• _Study text_:
• • •

Recovery Support

In 2005, TRUST embarked on a partnership with the Johnson Institute of the Rush Center in Austin, Texas using an approach called Faith Partners to bring congregations together to learn how to support people in recovery from chemical dependency. Bethlehem Lutheran, Mayflower UCC and Richfield United Methodist have all participated in the training and maintain active programs. Read below for information from the Mayflower team.

Recovery Ministry — is it for your church?

In 2003, a few of us from Mayflower Church, having learned of the existence of a recovery ministry at House of Hope Church in St. Paul and Plymouth Congregational Church in Minneapolis, decided to start a recovery ministry at Mayflower.  Addiction is a disease without a cure, but recovery can be maintained with spiritual practice and peer support.  What better place that one’s own church to feel supported in recovery?  We called our team of six Mayflower Faith Partners, after the organization that provided our initial training, but changed our name to Mayflower Addiction Recovery Support (MARS) two years ago, to more clearly represent who we are.  Our current active membership is 16.  We meet the first Monday of the month, from October-June to support one another, to plan education initiatives for our youth and families and to plan the annual Recovery Sunday — a day devoted to the subject of addiction and recovery, featuring a main preacher, education hour speaker, and a speaker for the youth.  Most of our MARS members attend a 12-step meeting regularly; and the collective wisdom of people from traditions of AA, Al-Anon, Nar-Anon, SAA and OA provides a rich resource for our congregation.  You can read more about this ministry on the Mayflower web site:, under Caring & Support.

• • •

• _Provided data_:
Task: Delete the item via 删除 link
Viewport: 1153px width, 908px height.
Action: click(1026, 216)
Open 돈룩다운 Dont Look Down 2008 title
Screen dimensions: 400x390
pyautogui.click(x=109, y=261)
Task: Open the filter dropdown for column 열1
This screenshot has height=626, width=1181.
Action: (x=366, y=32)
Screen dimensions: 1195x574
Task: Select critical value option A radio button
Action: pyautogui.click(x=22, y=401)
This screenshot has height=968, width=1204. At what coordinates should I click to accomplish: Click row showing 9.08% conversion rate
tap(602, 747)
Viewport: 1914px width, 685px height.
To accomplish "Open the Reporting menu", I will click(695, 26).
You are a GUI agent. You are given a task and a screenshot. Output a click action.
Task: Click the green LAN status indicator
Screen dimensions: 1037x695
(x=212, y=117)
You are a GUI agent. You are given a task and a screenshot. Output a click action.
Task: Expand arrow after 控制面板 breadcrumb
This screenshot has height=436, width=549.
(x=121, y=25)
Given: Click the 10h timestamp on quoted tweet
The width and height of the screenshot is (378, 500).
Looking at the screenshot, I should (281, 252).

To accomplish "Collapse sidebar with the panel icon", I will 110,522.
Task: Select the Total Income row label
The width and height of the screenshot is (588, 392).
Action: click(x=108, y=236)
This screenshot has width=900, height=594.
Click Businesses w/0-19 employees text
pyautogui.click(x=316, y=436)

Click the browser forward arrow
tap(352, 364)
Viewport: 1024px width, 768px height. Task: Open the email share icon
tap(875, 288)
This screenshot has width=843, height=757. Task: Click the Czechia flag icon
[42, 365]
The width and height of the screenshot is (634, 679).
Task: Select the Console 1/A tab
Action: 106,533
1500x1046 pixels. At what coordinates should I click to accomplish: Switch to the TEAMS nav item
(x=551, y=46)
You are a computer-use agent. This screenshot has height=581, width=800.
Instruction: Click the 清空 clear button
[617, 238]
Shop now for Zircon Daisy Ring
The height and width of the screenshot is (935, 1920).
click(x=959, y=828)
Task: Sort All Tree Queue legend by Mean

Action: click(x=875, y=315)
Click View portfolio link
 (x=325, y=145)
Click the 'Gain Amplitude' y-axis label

• • •

• _Check your understanding_:
a) Name the 12-step traditions whose collective wisdom the Recovery Support text says MARS members bring to the congregation.
b) Reproduce the Recovery Support text word for word, starting at "In 2005, TRUST" and ending at "the Mayflower team.".
c) According to the Recovery Support text, when does the MARS team meet?

• _Answers to this exercise_:
a) AA, Al-Anon, Nar-Anon, SAA, and OA

b)
In 2005, TRUST embarked on a partnership with the Johnson Institute of the Rush Center in Austin, Texas using an approach called Faith Partners to bring congregations together to learn how to support people in recovery from chemical dependency. Bethlehem Lutheran, Mayflower UCC and Richfield United Methodist have all participated in the training and maintain active programs. Read below for information from the Mayflower team.

c) The first Monday of the month, from October to June.